Bajo el manto dorado del otoño, donde las hojas susurran su despedida al viento, el amor efímero despierta, frágil como el crujir de una rama seca. Es un latido que se cuela entre los pliegues del aire frío, un roce de manos que calienta la piel pero no el alma, porque sabe —oh, cómo sabe— que su tiempo es prestado.
Las copas de los árboles, encendidas en rojos y ámbares, parecen gritar que todo lo bello se desvanece, y aun así, en ese instante, el corazón se aferra. Es un paseo por senderos tapizados de hojas, donde cada paso resuena con promesas que no se cumplirán. Sus ojos, reflejos de un sol que ya declina, me miran como si pudieran detener el crepúsculo, pero el otoño no miente: todo cae, todo se suelta. El amor efímero no pide eternidad, solo un momento, un suspiro robado entre la niebla de la mañana, un abrazo que huele a tierra húmeda y a recuerdos que aún no existen.

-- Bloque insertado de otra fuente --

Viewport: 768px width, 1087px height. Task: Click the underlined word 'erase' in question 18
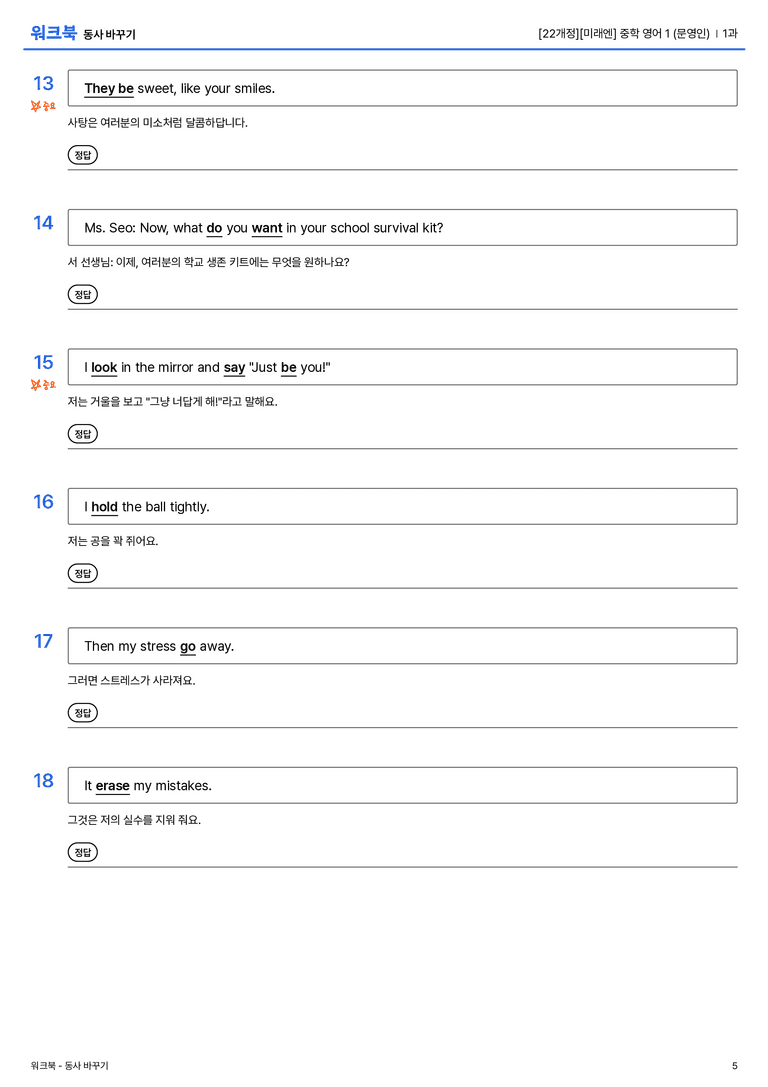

Y mientras el viento arrastra las hojas en un vals sin fin, siento su calor desvanecerse, como el último rayo de luz que se pierde en el horizonte. No hay promesas, no hay cadenas, solo el eco de lo que fue, grabado en la corteza de un árbol que seguirá en pie cuando yo ya no esté.
El amor efímero no se queda, pero su sombra danza en mi pecho, recordándome que incluso lo que muere puede ser hermoso, como el otoño, como este instante que ya se desvanece.